Here the answer must be the exact run of lines from the line holding "Motorsport Network (369, 2305)" to the end of the material below, and nothing else.

§ **Extracted records**:

------------------------------------------------------------------------

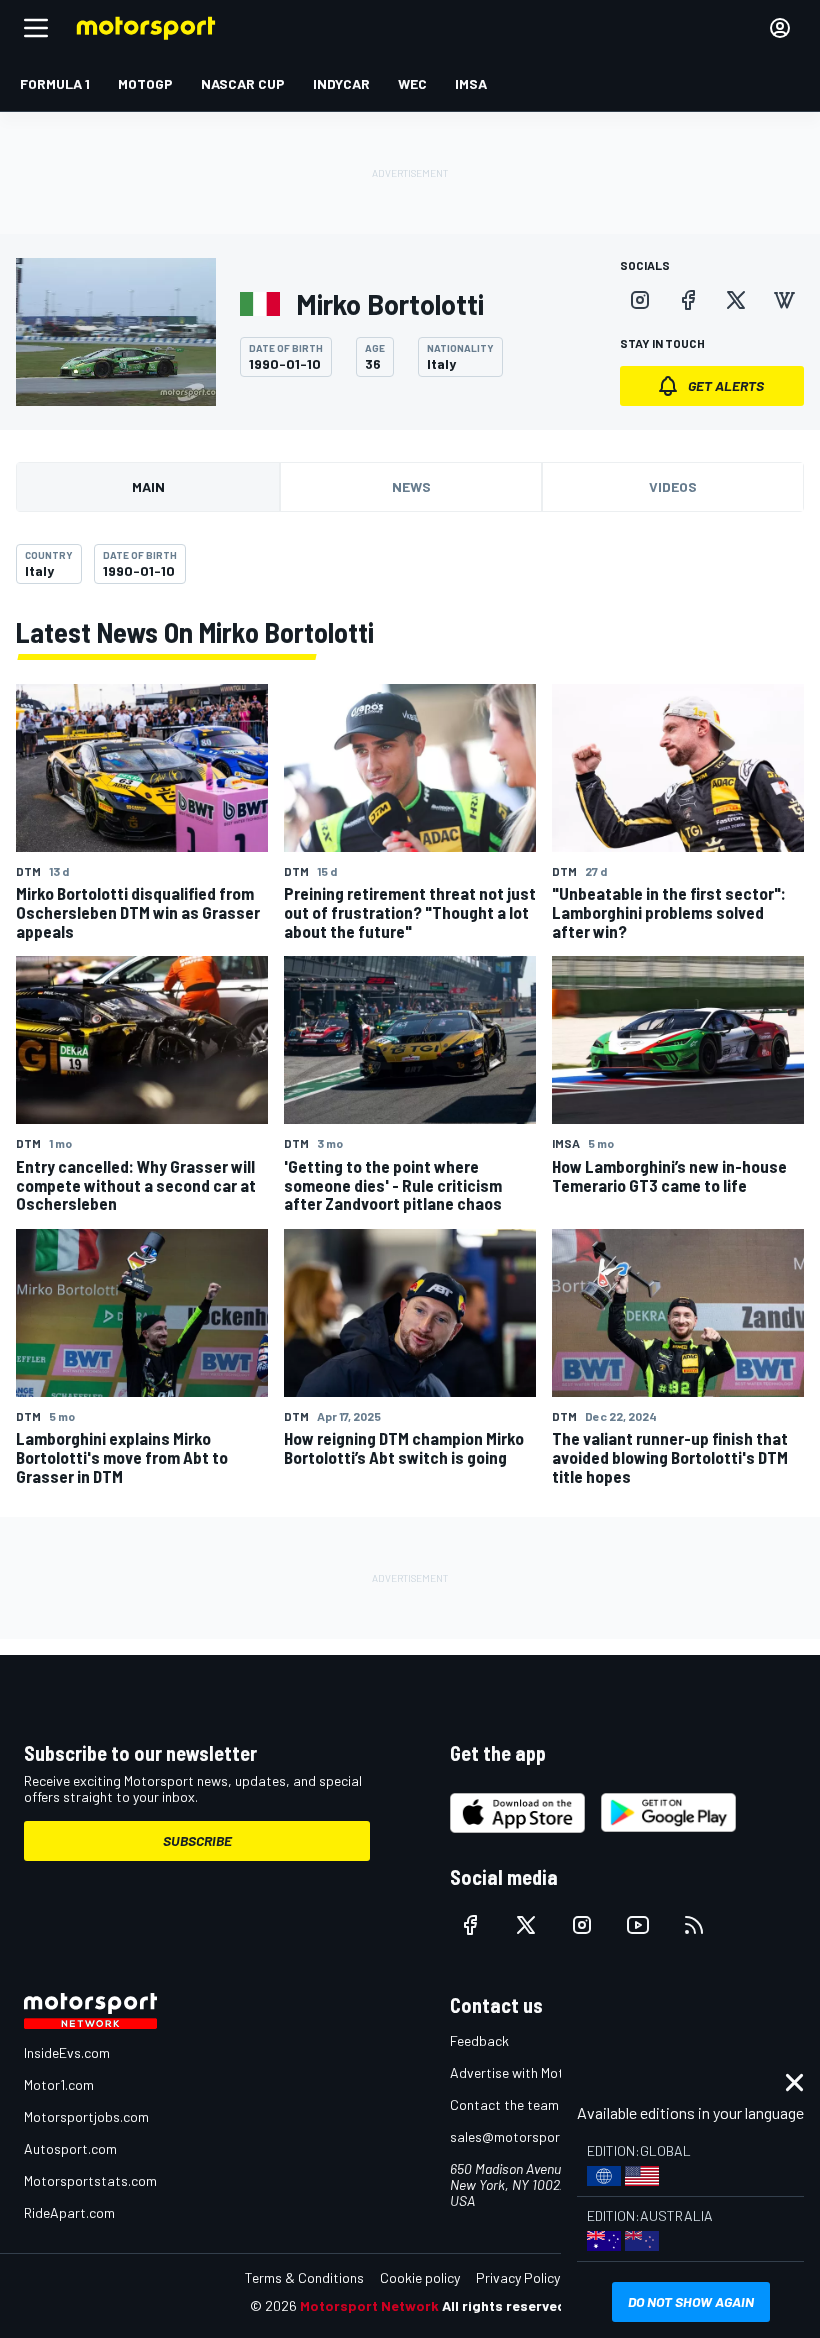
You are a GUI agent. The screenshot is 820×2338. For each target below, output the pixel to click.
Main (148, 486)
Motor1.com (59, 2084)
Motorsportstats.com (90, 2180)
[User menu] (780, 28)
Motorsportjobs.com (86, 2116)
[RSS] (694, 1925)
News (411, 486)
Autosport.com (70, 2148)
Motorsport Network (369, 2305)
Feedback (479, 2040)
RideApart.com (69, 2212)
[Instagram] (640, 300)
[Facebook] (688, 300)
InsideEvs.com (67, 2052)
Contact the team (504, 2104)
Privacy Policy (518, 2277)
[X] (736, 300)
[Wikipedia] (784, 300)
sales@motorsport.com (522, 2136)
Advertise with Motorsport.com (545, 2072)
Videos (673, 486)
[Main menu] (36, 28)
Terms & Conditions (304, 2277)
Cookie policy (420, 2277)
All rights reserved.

------------------------------------------------------------------------

§ **Output of the task**:
Motorsport Network (369, 2305)
Feedback (479, 2040)
RideApart.com (69, 2212)
[Instagram] (640, 300)
[Facebook] (688, 300)
InsideEvs.com (67, 2052)
Contact the team (504, 2104)
Privacy Policy (518, 2277)
[X] (736, 300)
[Wikipedia] (784, 300)
sales@motorsport.com (522, 2136)
Advertise with Motorsport.com (545, 2072)
Videos (673, 486)
[Main menu] (36, 28)
Terms & Conditions (304, 2277)
Cookie policy (420, 2277)
All rights reserved.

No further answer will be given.